I wrote a brief article about my experimentation with N8N, an automation platform with many native AI integrations. You can read that here. In that post I described a few proof of concepts I built integrating Login Enterprise.
Taking that knowledge a little farther, I wanted to experiment with a Retrieval-Augmented Generation (RAG) system. To do so, I first wrote a script to scrape the HTML contents of the Login VSI Knowledge Base. This amounted to 38 articles and only 550kb of data, not nearly enough for robust knowledge.
With limited data the vector space becomes sparse. This causes the model to return similar answers for different but nuanced questions, simply because the embedding space doesn’t have enough coverage to distinguish them.
Building a more robust corpus and database ensures there is diverse content for the model to leverage when responding to prompts improving accuracy and subtle nuances.
This blog covers some of my work in this area, including learnings. The main takeaway is the importance of a robust vector space for similarity searches. Generating synthetic content is useful to plug the gaps, but what happens when the models we rely on for education, in politics or the public square is trained on vast amounts of made up information?
Vector embedding the knowledge base
In this proof of concept, I used a Python script to extract documentation content from the knowledge base. Limits on volume of data meant that Github was perfectly suitable for this storage, and wanting to limit dependencies underscored that idea.

Pinecone was used as a Vector store, unlike my previous post which only used built-in N8N memory capabilities.
Generating synthetic question-answer pairings
A commonly used technique in scenarios where there is limited data is, apparently, to generate synthetic question-answer pairings. Quite simply, you can feed each article into an LLM prompting for 5 questions in a tidy format based on the article at hand.
This pipeline:
- Lists all files in the Github repo
- Gets metadata, such as raw download link
- Downloads its contents
- Sends it to the LLM, prompting for N questions
- Performs error-handling, verifying that
repo/questions/<article>doesn’t already exist. If not, it creates it.
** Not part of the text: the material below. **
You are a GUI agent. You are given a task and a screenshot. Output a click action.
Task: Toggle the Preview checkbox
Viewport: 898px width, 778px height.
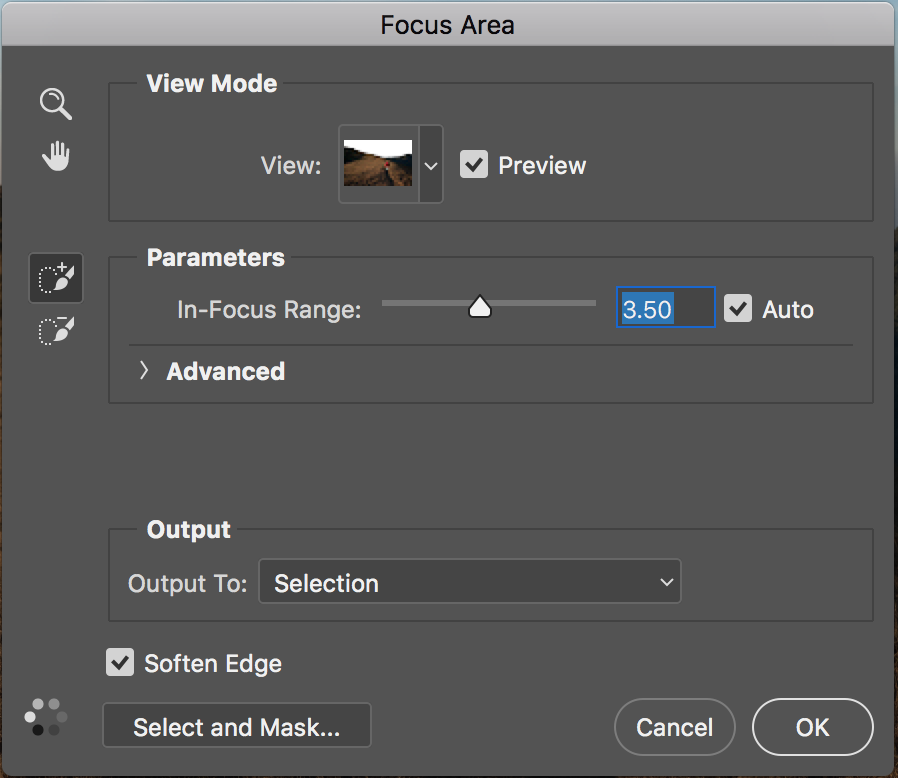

Next, you can feed the article and its comprehension quiz into the LLM, prompting it to analyze the article and answer each of the questions, providing answers in an equally-tidy format as the ones it received.
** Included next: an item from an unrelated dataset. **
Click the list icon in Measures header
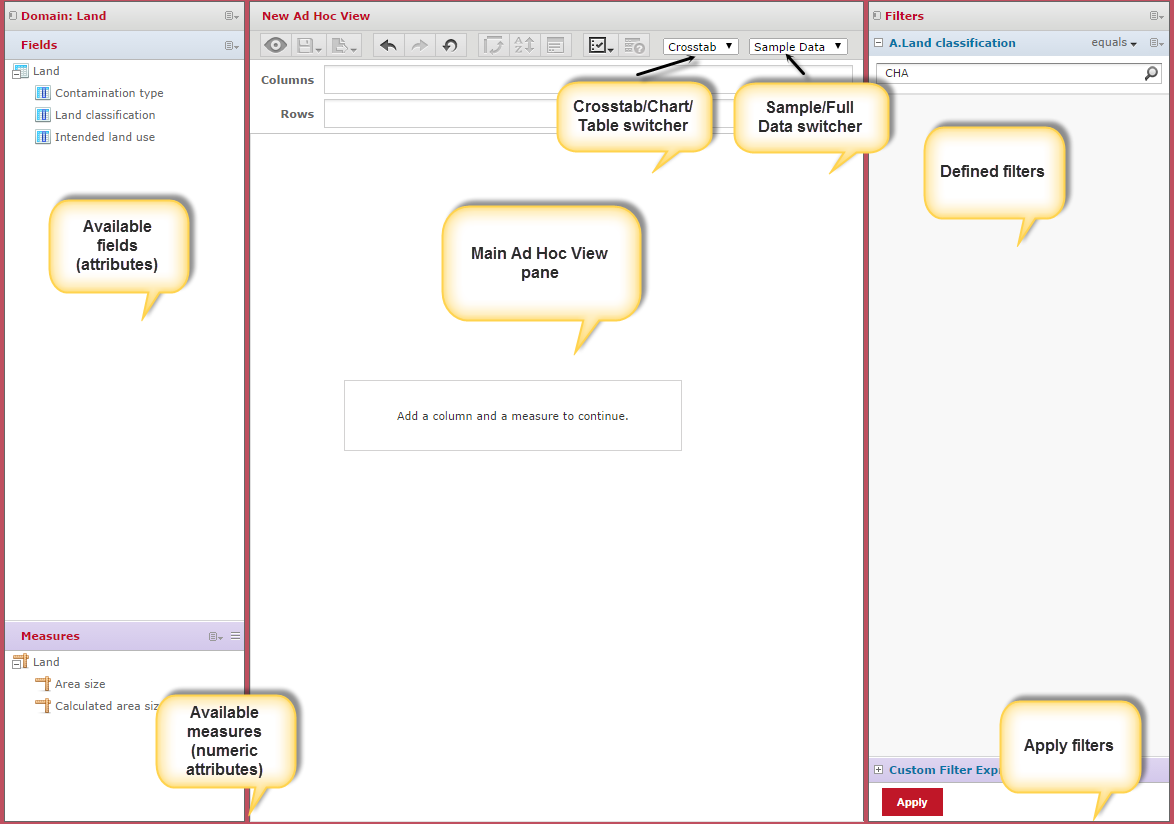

Next, the answers generation. In a similar order of operations, we get each file in the repo, then its contents. An AI Agent deemed the “Product Expert” agent was used in this example. It had these tools available:
- OpenAI Chat Model
- Vector Store Tool
- PineCone Vector Store (Retrieval node)
- OpenAI Embeddings Node
- Open AI Chat Model
- PineCone Vector Store (Retrieval node)
After some similar error-handling I had already implemented above (so why not use here too!) it created 38 files in my /answers folder.

Sample q/a pair
Below a sample q/a pair is included. You’ll have to believe me that this is an accurate response to this question. Glass half empty, users of such a product would immediately spam it with the most difficult questions. So, this likely isn’t enough.
{
"article": "application-testing-results",
"question": "What information is displayed in the Platform Summary section of a single Application Test result?",
"answer": "The Platform Summary section of a single Application Test result displays the following information:\n - Logon performance:\n - Actual: The actual time it took to log in.\n - Threshold: The login time threshold set in the Test.\n - Execution: Green if the login was successful, regardless of the time taken.\n - Performance: Green if the actual login time was below the threshold or if no threshold was set; red if the actual time exceeded the threshold."
}
What next
As the next steps here, I will start experimenting with Azure OpenAI Labs. Much of this functionality can be implemented there as well.